This post is part of a series about WCF extensibility points. For a list of all previous posts and planned future ones, go to the index page .

This is the part 2 of 3 of a “mini-series” inside the main series. For the other parts, here’s the list.

Continuing where I left off on the previous post, let’s jump right back into the scenario. This post, although having “Transport Channels” in the title, is more about the WCF Runtime pieces required for the scenario to work (I’ll finish the transport with asynchronous support in the next post), but I think it’s interesting to see that we don’t have to change anything in the transport to provide a better experience for the client. You can think of this as a review for most of the runtime pieces (at least from the client side).

Real world scenario: consuming a JSON-RPC service

What we ended up was a simple transport channel which could make synchronous requests to the service, but we needed to create the message ourselves. Before we get back to the transport channel, let’s make the client a little more user-friendly, by implementing the pieces needed to let us use a typed proxy to call the service.

And just to get it out of the way, the usual disclaimer: this is a sample for illustrating the topic of this post, this is not production-ready code. I tested it for a few contracts and it worked, but I cannot guarantee that it will work for all scenarios (please let me know if you find a bug or something missing). I really kept the error checking to a minimum (especially in the “simple service” project and in many other helper functions whose inputs should be sanitized), to make the sample small.

Back to code. What we want in the end of the post is to be able to use an interface like the one below to call the operations in the service. That looks just like a “normal” WCF service contract.

  1. [ServiceContract]
  2. public interface ITypedTest
  3. {
  4.     [OperationContract]
  5.     int Add(int x, int y);
  6.     [OperationContract]
  7.     int Subtract(int x, int y);
  8.     [OperationContract]
  9.     int Multiply(int x, int y);
  10.     [OperationContract]
  11.     int Divide(int x, int y);
  12. }

The main component we need for this is a message formatter, more specifically an IClientMessageFormatter implementation. That’s the component which knows how to convert between the Message object and the typed CLR parameters for the operations.
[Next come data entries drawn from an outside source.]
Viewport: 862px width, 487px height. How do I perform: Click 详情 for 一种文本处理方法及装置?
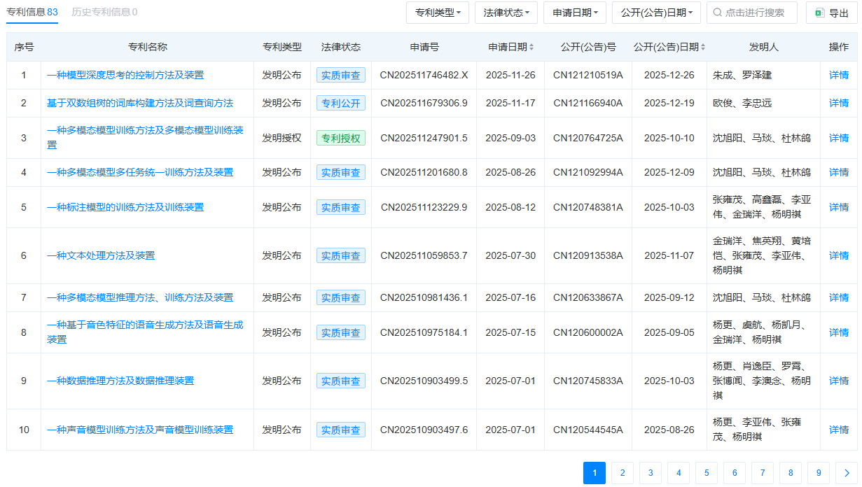tap(838, 255)

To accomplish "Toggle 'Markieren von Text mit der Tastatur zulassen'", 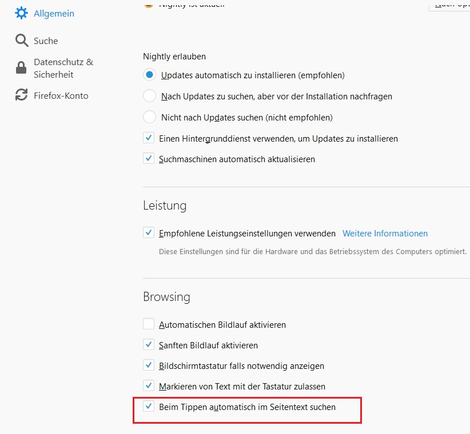I will point(149,386).
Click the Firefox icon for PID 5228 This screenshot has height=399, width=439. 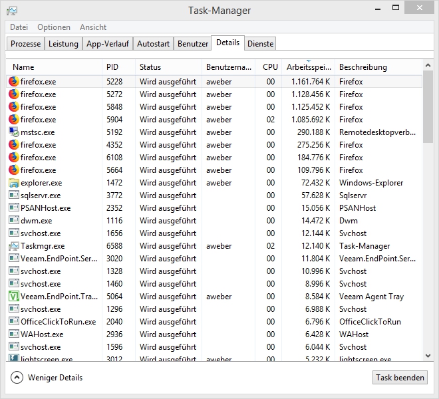[14, 81]
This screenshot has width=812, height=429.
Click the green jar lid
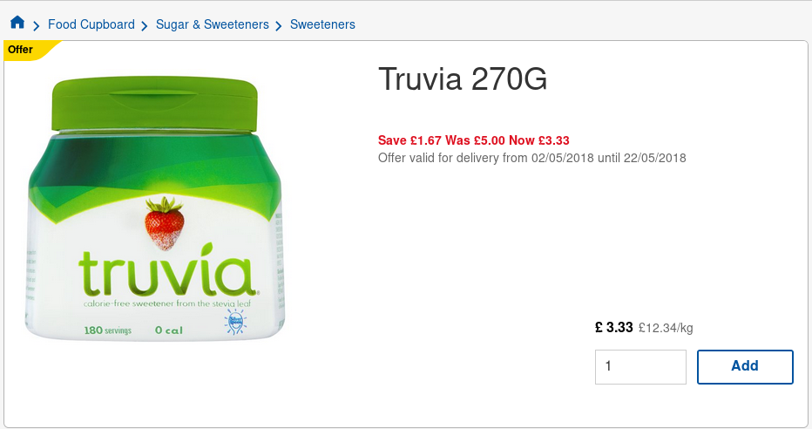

So let’s start with it. In order to deal with the JSON, I’m using the NewtonSoft Json.NET library, a popular JSON library in the community. Since all JSON-RPC requests have an ID, and this ID must be unique per session, I’m using a simple counter which gets incremented every time a new request gets made.

To serialize the request, the code first creates the wrapper JObject instance to which we add the method (operation) name, the parameters (serializing the objects using the Json.NET serializer) and the request id. We then call a helper method to serialize the JObject into a Message object (more on the helper in a moment). To deserialize the reply, we again use the helper to convert from the message object into a JObject instance, then we use the serializer to extract the result of the operation.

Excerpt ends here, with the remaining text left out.